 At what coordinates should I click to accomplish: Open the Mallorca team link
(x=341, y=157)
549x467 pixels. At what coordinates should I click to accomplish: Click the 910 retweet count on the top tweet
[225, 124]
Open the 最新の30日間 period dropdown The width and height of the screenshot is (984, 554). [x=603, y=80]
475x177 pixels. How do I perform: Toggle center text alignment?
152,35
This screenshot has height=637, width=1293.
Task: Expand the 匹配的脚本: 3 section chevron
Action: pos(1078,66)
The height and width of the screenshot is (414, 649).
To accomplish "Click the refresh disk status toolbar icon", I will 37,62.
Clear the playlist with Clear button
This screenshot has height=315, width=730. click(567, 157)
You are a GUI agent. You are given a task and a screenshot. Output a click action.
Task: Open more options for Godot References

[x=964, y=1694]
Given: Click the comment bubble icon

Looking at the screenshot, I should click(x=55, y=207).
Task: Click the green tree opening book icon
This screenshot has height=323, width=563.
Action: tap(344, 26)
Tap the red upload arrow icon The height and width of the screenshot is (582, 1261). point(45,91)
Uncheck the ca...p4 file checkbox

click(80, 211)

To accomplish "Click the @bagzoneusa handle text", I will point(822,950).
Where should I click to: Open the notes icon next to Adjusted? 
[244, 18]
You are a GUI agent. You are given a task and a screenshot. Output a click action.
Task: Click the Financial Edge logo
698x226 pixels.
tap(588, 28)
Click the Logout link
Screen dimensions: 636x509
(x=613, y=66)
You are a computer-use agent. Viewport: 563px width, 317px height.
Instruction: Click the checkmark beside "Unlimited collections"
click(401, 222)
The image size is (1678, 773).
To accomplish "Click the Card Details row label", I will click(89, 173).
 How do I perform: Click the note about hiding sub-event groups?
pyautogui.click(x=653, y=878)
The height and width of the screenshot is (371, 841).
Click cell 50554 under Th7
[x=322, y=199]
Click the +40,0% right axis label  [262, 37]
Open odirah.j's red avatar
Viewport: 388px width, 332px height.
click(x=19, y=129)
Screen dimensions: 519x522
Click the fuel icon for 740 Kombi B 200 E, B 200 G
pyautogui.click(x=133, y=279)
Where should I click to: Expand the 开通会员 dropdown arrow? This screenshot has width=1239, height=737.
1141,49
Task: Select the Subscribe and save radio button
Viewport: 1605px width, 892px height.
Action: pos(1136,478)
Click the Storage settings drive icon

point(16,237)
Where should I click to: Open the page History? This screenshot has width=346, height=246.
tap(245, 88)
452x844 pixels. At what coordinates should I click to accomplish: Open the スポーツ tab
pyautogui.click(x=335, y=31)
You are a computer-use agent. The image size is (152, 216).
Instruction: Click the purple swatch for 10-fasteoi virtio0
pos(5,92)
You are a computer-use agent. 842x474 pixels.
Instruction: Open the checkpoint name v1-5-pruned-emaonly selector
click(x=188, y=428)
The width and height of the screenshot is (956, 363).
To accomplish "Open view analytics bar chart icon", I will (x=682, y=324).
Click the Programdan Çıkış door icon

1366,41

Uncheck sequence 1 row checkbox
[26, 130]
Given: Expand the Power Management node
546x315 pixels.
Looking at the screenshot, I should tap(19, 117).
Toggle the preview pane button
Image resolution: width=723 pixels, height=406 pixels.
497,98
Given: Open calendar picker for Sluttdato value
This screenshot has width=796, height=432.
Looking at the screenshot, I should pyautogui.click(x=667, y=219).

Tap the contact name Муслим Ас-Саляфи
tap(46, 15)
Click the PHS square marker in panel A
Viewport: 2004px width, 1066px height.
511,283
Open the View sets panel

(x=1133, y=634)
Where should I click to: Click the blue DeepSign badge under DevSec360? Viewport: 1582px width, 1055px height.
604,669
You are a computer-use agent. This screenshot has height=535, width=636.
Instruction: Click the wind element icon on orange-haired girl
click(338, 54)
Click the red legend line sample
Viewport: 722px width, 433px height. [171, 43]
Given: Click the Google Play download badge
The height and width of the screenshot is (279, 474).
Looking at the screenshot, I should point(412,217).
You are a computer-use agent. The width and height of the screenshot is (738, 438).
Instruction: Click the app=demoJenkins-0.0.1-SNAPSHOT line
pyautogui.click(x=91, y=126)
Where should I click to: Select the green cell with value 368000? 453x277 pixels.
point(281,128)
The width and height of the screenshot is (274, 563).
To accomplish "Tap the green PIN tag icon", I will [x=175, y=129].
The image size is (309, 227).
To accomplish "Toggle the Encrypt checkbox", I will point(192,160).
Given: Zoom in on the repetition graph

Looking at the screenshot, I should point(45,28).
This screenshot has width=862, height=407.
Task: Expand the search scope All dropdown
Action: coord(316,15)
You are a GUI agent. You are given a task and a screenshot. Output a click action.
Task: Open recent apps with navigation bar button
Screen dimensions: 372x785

++++++++

• [Task instructions]:
The whole listing above is to be output exactly.

• [Solution for this exercise]:
 At what coordinates should I click to accomplish: Open the Mallorca team link
(x=341, y=157)
549x467 pixels. At what coordinates should I click to accomplish: Click the 910 retweet count on the top tweet
[225, 124]
Open the 最新の30日間 period dropdown The width and height of the screenshot is (984, 554). [x=603, y=80]
475x177 pixels. How do I perform: Toggle center text alignment?
152,35
This screenshot has height=637, width=1293.
Task: Expand the 匹配的脚本: 3 section chevron
Action: pos(1078,66)
The height and width of the screenshot is (414, 649).
To accomplish "Click the refresh disk status toolbar icon", I will 37,62.
Clear the playlist with Clear button
This screenshot has height=315, width=730. click(567, 157)
You are a GUI agent. You are given a task and a screenshot. Output a click action.
Task: Open more options for Godot References

[x=964, y=1694]
Given: Click the comment bubble icon

Looking at the screenshot, I should click(x=55, y=207).
Task: Click the green tree opening book icon
This screenshot has height=323, width=563.
Action: tap(344, 26)
Tap the red upload arrow icon The height and width of the screenshot is (582, 1261). point(45,91)
Uncheck the ca...p4 file checkbox

click(80, 211)

To accomplish "Click the @bagzoneusa handle text", I will point(822,950).
Where should I click to: Open the notes icon next to Adjusted? 
[244, 18]
You are a GUI agent. You are given a task and a screenshot. Output a click action.
Task: Click the Financial Edge logo
698x226 pixels.
tap(588, 28)
Click the Logout link
Screen dimensions: 636x509
(x=613, y=66)
You are a computer-use agent. Viewport: 563px width, 317px height.
Instruction: Click the checkmark beside "Unlimited collections"
click(401, 222)
The image size is (1678, 773).
To accomplish "Click the Card Details row label", I will click(89, 173).
 How do I perform: Click the note about hiding sub-event groups?
pyautogui.click(x=653, y=878)
The height and width of the screenshot is (371, 841).
Click cell 50554 under Th7
[x=322, y=199]
Click the +40,0% right axis label  [262, 37]
Open odirah.j's red avatar
Viewport: 388px width, 332px height.
click(x=19, y=129)
Screen dimensions: 519x522
Click the fuel icon for 740 Kombi B 200 E, B 200 G
pyautogui.click(x=133, y=279)
Where should I click to: Expand the 开通会员 dropdown arrow? This screenshot has width=1239, height=737.
1141,49
Task: Select the Subscribe and save radio button
Viewport: 1605px width, 892px height.
Action: pos(1136,478)
Click the Storage settings drive icon

point(16,237)
Where should I click to: Open the page History? This screenshot has width=346, height=246.
tap(245, 88)
452x844 pixels. At what coordinates should I click to accomplish: Open the スポーツ tab
pyautogui.click(x=335, y=31)
You are a computer-use agent. The image size is (152, 216).
Instruction: Click the purple swatch for 10-fasteoi virtio0
pos(5,92)
You are a computer-use agent. 842x474 pixels.
Instruction: Open the checkpoint name v1-5-pruned-emaonly selector
click(x=188, y=428)
The width and height of the screenshot is (956, 363).
To accomplish "Open view analytics bar chart icon", I will (x=682, y=324).
Click the Programdan Çıkış door icon

1366,41

Uncheck sequence 1 row checkbox
[26, 130]
Given: Expand the Power Management node
546x315 pixels.
Looking at the screenshot, I should tap(19, 117).
Toggle the preview pane button
Image resolution: width=723 pixels, height=406 pixels.
497,98
Given: Open calendar picker for Sluttdato value
This screenshot has width=796, height=432.
Looking at the screenshot, I should pyautogui.click(x=667, y=219).

Tap the contact name Муслим Ас-Саляфи
tap(46, 15)
Click the PHS square marker in panel A
Viewport: 2004px width, 1066px height.
511,283
Open the View sets panel

(x=1133, y=634)
Where should I click to: Click the blue DeepSign badge under DevSec360? Viewport: 1582px width, 1055px height.
604,669
You are a computer-use agent. This screenshot has height=535, width=636.
Instruction: Click the wind element icon on orange-haired girl
click(338, 54)
Click the red legend line sample
Viewport: 722px width, 433px height. [171, 43]
Given: Click the Google Play download badge
The height and width of the screenshot is (279, 474).
Looking at the screenshot, I should point(412,217).
You are a computer-use agent. The width and height of the screenshot is (738, 438).
Instruction: Click the app=demoJenkins-0.0.1-SNAPSHOT line
pyautogui.click(x=91, y=126)
Where should I click to: Select the green cell with value 368000? 453x277 pixels.
point(281,128)
The width and height of the screenshot is (274, 563).
To accomplish "Tap the green PIN tag icon", I will [x=175, y=129].
The image size is (309, 227).
To accomplish "Toggle the Encrypt checkbox", I will point(192,160).
Given: Zoom in on the repetition graph

Looking at the screenshot, I should point(45,28).
This screenshot has width=862, height=407.
Task: Expand the search scope All dropdown
Action: coord(316,15)
You are a GUI agent. You are given a task and a screenshot. Output a click action.
Task: Open recent apps with navigation bar button
Screen dimensions: 372x785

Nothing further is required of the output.